Photo by Bob Oliver
A management contract for the Adoba Hotel, 600 Town Center Drive, is the focus of a lawsuit between Royal Realties, which owns the building, and Atmosphere Hospitality Management Services Inc., which has been managing the business since late 2012. The dispute leaves the future of the hotel in question.
By BOB OLIVER
Times-Herald Newspapers
DEARBORN — The future for the Adoba Hotel, 600 Town Center Drive, is uncertain due to ongoing litigation between the owners of the building and the company currently running the facility.
On Jan. 22, Royal Realities LLC, the group that owns the hotel, presented Atmosphere Hospitality Management Services Inc., the group that has been managing it since late 2012, with a notice that it was terminating the management contract between the parties.
The following day, Atmosphere filed a lawsuit in the U.S. District Court for the Eastern District of Michigan against the hotel’s owners for breach of contract.

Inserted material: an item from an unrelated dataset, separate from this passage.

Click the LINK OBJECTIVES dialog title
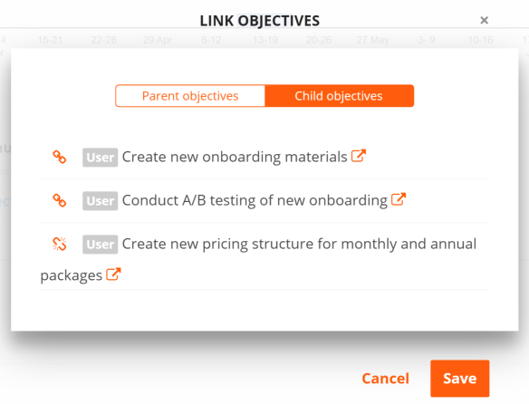Image resolution: width=529 pixels, height=404 pixels. point(259,21)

U.S. District Court Judge David Lawson heard arguments from both parties March 17 and is deliberating on the case. There is no timetable for his decision.
According to published reports, issues being negotiated between the parties include a block of the contract termination by Atmosphere and several claims of contract violations by both parties, including an accusation that Royal immediately violated the contract by providing only $375,000 of the agreed upon $700,000 to provide for initial operations once Atmosphere took over.
Royal has accused Atmosphere of issuing checks without its consent, creating new signature cards that block Royal’s access to the operational accounts of the hotel and failing to provide financial reports for the business.
The hotel opened as a Hyatt Regency in 1976 with 772 rooms and 62,000 square feet of meeting space across 14 stories.
It remained a Hyatt after the building was sold in 2007 to Ashford Hospitality Trust, which paid $40 million for the hotel but defaulted two years later.
Royal Realties bought it in 2011 for $10 million and it remained a Hyatt until Oct. 31, 2012, when the owners and the franchise couldn’t come to terms on a new contract.
Atmosphere took over management the following month with plans to acquire it by the end of 2012 for $25 million.